# INSTRUCTION
Reproduce each of the records below word for word, with nothing added, dropped, or changed.

# ENTRIES
● ● ●
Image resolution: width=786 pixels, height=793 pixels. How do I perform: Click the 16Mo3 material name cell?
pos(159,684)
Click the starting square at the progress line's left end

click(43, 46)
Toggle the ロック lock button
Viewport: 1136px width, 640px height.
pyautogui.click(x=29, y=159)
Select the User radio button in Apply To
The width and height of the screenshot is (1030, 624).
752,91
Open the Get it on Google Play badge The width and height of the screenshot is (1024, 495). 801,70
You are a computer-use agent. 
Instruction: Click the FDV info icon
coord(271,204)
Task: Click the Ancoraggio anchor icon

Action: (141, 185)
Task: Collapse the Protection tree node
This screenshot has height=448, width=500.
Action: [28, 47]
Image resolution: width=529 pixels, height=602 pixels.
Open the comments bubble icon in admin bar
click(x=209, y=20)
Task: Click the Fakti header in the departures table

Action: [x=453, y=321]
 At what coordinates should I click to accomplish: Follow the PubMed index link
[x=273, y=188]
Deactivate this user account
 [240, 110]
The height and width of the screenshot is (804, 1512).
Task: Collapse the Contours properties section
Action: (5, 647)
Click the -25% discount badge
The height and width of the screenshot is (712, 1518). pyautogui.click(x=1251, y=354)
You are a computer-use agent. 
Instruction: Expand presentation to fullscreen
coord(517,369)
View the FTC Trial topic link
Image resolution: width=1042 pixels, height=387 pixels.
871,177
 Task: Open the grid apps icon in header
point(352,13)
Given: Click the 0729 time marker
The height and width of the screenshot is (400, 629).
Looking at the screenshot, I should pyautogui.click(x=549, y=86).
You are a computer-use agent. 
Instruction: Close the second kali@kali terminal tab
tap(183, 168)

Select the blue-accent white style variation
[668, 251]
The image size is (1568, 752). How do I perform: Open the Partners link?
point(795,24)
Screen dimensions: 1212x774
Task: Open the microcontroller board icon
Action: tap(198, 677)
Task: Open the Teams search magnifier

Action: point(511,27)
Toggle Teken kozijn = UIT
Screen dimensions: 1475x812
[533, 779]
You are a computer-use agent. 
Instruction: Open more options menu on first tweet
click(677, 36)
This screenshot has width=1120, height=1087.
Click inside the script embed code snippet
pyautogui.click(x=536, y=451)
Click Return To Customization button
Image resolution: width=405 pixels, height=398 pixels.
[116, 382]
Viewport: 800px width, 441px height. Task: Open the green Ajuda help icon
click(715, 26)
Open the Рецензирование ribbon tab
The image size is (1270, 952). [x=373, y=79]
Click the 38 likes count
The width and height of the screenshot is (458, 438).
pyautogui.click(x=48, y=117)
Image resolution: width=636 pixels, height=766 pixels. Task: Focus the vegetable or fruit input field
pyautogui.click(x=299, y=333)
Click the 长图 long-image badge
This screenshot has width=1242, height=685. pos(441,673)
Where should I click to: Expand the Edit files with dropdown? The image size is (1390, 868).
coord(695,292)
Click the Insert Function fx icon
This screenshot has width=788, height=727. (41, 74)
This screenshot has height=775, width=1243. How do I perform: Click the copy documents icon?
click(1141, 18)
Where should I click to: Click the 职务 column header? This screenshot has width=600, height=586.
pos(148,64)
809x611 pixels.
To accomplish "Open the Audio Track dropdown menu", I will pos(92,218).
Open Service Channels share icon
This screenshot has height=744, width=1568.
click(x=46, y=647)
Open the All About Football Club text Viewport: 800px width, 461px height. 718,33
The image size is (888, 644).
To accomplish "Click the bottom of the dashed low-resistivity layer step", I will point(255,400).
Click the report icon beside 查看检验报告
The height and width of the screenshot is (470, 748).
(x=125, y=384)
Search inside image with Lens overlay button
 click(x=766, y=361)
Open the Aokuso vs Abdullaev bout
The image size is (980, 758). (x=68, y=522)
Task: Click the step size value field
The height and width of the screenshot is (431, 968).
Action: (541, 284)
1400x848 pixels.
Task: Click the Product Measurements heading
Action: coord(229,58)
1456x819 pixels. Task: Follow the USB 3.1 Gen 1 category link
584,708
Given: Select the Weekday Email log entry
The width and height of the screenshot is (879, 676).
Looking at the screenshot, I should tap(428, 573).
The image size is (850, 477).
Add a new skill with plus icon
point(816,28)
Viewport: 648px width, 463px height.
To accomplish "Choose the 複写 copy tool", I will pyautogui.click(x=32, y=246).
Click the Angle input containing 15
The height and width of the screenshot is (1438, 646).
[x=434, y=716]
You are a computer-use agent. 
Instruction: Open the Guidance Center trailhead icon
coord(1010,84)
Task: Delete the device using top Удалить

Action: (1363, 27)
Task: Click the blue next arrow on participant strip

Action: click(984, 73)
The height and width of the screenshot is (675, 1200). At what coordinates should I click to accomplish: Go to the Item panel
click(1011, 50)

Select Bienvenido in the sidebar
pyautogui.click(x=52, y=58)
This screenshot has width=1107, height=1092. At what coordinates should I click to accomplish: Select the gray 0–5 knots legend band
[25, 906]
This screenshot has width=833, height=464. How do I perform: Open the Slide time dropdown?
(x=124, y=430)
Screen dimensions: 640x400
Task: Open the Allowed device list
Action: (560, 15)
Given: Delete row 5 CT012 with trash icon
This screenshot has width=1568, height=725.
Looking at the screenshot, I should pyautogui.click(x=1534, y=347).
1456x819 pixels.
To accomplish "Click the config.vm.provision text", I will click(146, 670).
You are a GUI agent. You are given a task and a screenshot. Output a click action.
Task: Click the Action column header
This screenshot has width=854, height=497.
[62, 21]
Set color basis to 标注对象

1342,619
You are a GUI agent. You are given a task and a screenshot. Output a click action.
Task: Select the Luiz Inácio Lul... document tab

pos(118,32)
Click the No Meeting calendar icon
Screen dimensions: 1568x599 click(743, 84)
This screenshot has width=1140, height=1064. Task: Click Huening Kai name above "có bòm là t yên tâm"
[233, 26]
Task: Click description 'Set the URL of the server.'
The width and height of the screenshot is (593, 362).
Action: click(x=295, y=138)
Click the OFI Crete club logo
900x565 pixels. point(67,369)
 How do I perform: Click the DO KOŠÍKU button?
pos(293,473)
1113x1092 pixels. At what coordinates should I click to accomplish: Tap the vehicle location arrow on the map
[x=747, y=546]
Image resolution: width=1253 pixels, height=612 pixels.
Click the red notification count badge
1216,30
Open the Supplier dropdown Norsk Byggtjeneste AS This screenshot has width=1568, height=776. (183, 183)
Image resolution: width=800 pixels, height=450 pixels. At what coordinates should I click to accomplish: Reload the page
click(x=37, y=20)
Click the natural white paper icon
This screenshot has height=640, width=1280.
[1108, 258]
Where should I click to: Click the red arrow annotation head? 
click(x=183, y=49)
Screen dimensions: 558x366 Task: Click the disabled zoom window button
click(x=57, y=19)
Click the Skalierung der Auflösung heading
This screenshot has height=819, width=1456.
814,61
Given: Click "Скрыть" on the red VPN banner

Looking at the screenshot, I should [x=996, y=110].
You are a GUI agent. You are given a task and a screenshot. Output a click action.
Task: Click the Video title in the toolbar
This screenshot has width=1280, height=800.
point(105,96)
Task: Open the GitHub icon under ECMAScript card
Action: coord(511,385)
● ● ●
# ANSWER TO THE TASK
Image resolution: width=786 pixels, height=793 pixels. How do I perform: Click the 16Mo3 material name cell?
pos(159,684)
Click the starting square at the progress line's left end

click(43, 46)
Toggle the ロック lock button
Viewport: 1136px width, 640px height.
pyautogui.click(x=29, y=159)
Select the User radio button in Apply To
The width and height of the screenshot is (1030, 624).
752,91
Open the Get it on Google Play badge The width and height of the screenshot is (1024, 495). 801,70
You are a computer-use agent. 
Instruction: Click the FDV info icon
coord(271,204)
Task: Click the Ancoraggio anchor icon

Action: (141, 185)
Task: Collapse the Protection tree node
This screenshot has height=448, width=500.
Action: [28, 47]
Image resolution: width=529 pixels, height=602 pixels.
Open the comments bubble icon in admin bar
click(x=209, y=20)
Task: Click the Fakti header in the departures table

Action: [x=453, y=321]
 At what coordinates should I click to accomplish: Follow the PubMed index link
[x=273, y=188]
Deactivate this user account
 [240, 110]
The height and width of the screenshot is (804, 1512).
Task: Collapse the Contours properties section
Action: (5, 647)
Click the -25% discount badge
The height and width of the screenshot is (712, 1518). pyautogui.click(x=1251, y=354)
You are a computer-use agent. 
Instruction: Expand presentation to fullscreen
coord(517,369)
View the FTC Trial topic link
Image resolution: width=1042 pixels, height=387 pixels.
871,177
 Task: Open the grid apps icon in header
point(352,13)
Given: Click the 0729 time marker
The height and width of the screenshot is (400, 629).
Looking at the screenshot, I should pyautogui.click(x=549, y=86).
You are a computer-use agent. 
Instruction: Close the second kali@kali terminal tab
tap(183, 168)

Select the blue-accent white style variation
[668, 251]
The image size is (1568, 752). How do I perform: Open the Partners link?
point(795,24)
Screen dimensions: 1212x774
Task: Open the microcontroller board icon
Action: tap(198, 677)
Task: Open the Teams search magnifier

Action: point(511,27)
Toggle Teken kozijn = UIT
Screen dimensions: 1475x812
[533, 779]
You are a computer-use agent. 
Instruction: Open more options menu on first tweet
click(677, 36)
This screenshot has width=1120, height=1087.
Click inside the script embed code snippet
pyautogui.click(x=536, y=451)
Click Return To Customization button
Image resolution: width=405 pixels, height=398 pixels.
[116, 382]
Viewport: 800px width, 441px height. Task: Open the green Ajuda help icon
click(715, 26)
Open the Рецензирование ribbon tab
The image size is (1270, 952). [x=373, y=79]
Click the 38 likes count
The width and height of the screenshot is (458, 438).
pyautogui.click(x=48, y=117)
Image resolution: width=636 pixels, height=766 pixels. Task: Focus the vegetable or fruit input field
pyautogui.click(x=299, y=333)
Click the 长图 long-image badge
This screenshot has width=1242, height=685. pos(441,673)
Where should I click to: Expand the Edit files with dropdown? The image size is (1390, 868).
coord(695,292)
Click the Insert Function fx icon
This screenshot has width=788, height=727. (41, 74)
This screenshot has height=775, width=1243. How do I perform: Click the copy documents icon?
click(1141, 18)
Where should I click to: Click the 职务 column header? This screenshot has width=600, height=586.
pos(148,64)
809x611 pixels.
To accomplish "Open the Audio Track dropdown menu", I will pos(92,218).
Open Service Channels share icon
This screenshot has height=744, width=1568.
click(x=46, y=647)
Open the All About Football Club text Viewport: 800px width, 461px height. 718,33
The image size is (888, 644).
To accomplish "Click the bottom of the dashed low-resistivity layer step", I will point(255,400).
Click the report icon beside 查看检验报告
The height and width of the screenshot is (470, 748).
(x=125, y=384)
Search inside image with Lens overlay button
 click(x=766, y=361)
Open the Aokuso vs Abdullaev bout
The image size is (980, 758). (x=68, y=522)
Task: Click the step size value field
The height and width of the screenshot is (431, 968).
Action: (541, 284)
1400x848 pixels.
Task: Click the Product Measurements heading
Action: coord(229,58)
1456x819 pixels. Task: Follow the USB 3.1 Gen 1 category link
584,708
Given: Select the Weekday Email log entry
The width and height of the screenshot is (879, 676).
Looking at the screenshot, I should tap(428, 573).
The image size is (850, 477).
Add a new skill with plus icon
point(816,28)
Viewport: 648px width, 463px height.
To accomplish "Choose the 複写 copy tool", I will pyautogui.click(x=32, y=246).
Click the Angle input containing 15
The height and width of the screenshot is (1438, 646).
[x=434, y=716]
You are a computer-use agent. 
Instruction: Open the Guidance Center trailhead icon
coord(1010,84)
Task: Delete the device using top Удалить

Action: (1363, 27)
Task: Click the blue next arrow on participant strip

Action: click(984, 73)
The height and width of the screenshot is (675, 1200). At what coordinates should I click to accomplish: Go to the Item panel
click(1011, 50)

Select Bienvenido in the sidebar
pyautogui.click(x=52, y=58)
This screenshot has width=1107, height=1092. At what coordinates should I click to accomplish: Select the gray 0–5 knots legend band
[25, 906]
This screenshot has width=833, height=464. How do I perform: Open the Slide time dropdown?
(x=124, y=430)
Screen dimensions: 640x400
Task: Open the Allowed device list
Action: (560, 15)
Given: Delete row 5 CT012 with trash icon
This screenshot has width=1568, height=725.
Looking at the screenshot, I should pyautogui.click(x=1534, y=347).
1456x819 pixels.
To accomplish "Click the config.vm.provision text", I will click(146, 670).
You are a GUI agent. You are given a task and a screenshot. Output a click action.
Task: Click the Action column header
This screenshot has width=854, height=497.
[62, 21]
Set color basis to 标注对象

1342,619
You are a GUI agent. You are given a task and a screenshot. Output a click action.
Task: Select the Luiz Inácio Lul... document tab

pos(118,32)
Click the No Meeting calendar icon
Screen dimensions: 1568x599 click(743, 84)
This screenshot has width=1140, height=1064. Task: Click Huening Kai name above "có bòm là t yên tâm"
[233, 26]
Task: Click description 'Set the URL of the server.'
The width and height of the screenshot is (593, 362).
Action: click(x=295, y=138)
Click the OFI Crete club logo
900x565 pixels. point(67,369)
 How do I perform: Click the DO KOŠÍKU button?
pos(293,473)
1113x1092 pixels. At what coordinates should I click to accomplish: Tap the vehicle location arrow on the map
[x=747, y=546]
Image resolution: width=1253 pixels, height=612 pixels.
Click the red notification count badge
1216,30
Open the Supplier dropdown Norsk Byggtjeneste AS This screenshot has width=1568, height=776. (183, 183)
Image resolution: width=800 pixels, height=450 pixels. At what coordinates should I click to accomplish: Reload the page
click(x=37, y=20)
Click the natural white paper icon
This screenshot has height=640, width=1280.
[1108, 258]
Where should I click to: Click the red arrow annotation head? 
click(x=183, y=49)
Screen dimensions: 558x366 Task: Click the disabled zoom window button
click(x=57, y=19)
Click the Skalierung der Auflösung heading
This screenshot has height=819, width=1456.
814,61
Given: Click "Скрыть" on the red VPN banner

Looking at the screenshot, I should [x=996, y=110].
You are a GUI agent. You are given a task and a screenshot. Output a click action.
Task: Click the Video title in the toolbar
This screenshot has width=1280, height=800.
point(105,96)
Task: Open the GitHub icon under ECMAScript card
Action: coord(511,385)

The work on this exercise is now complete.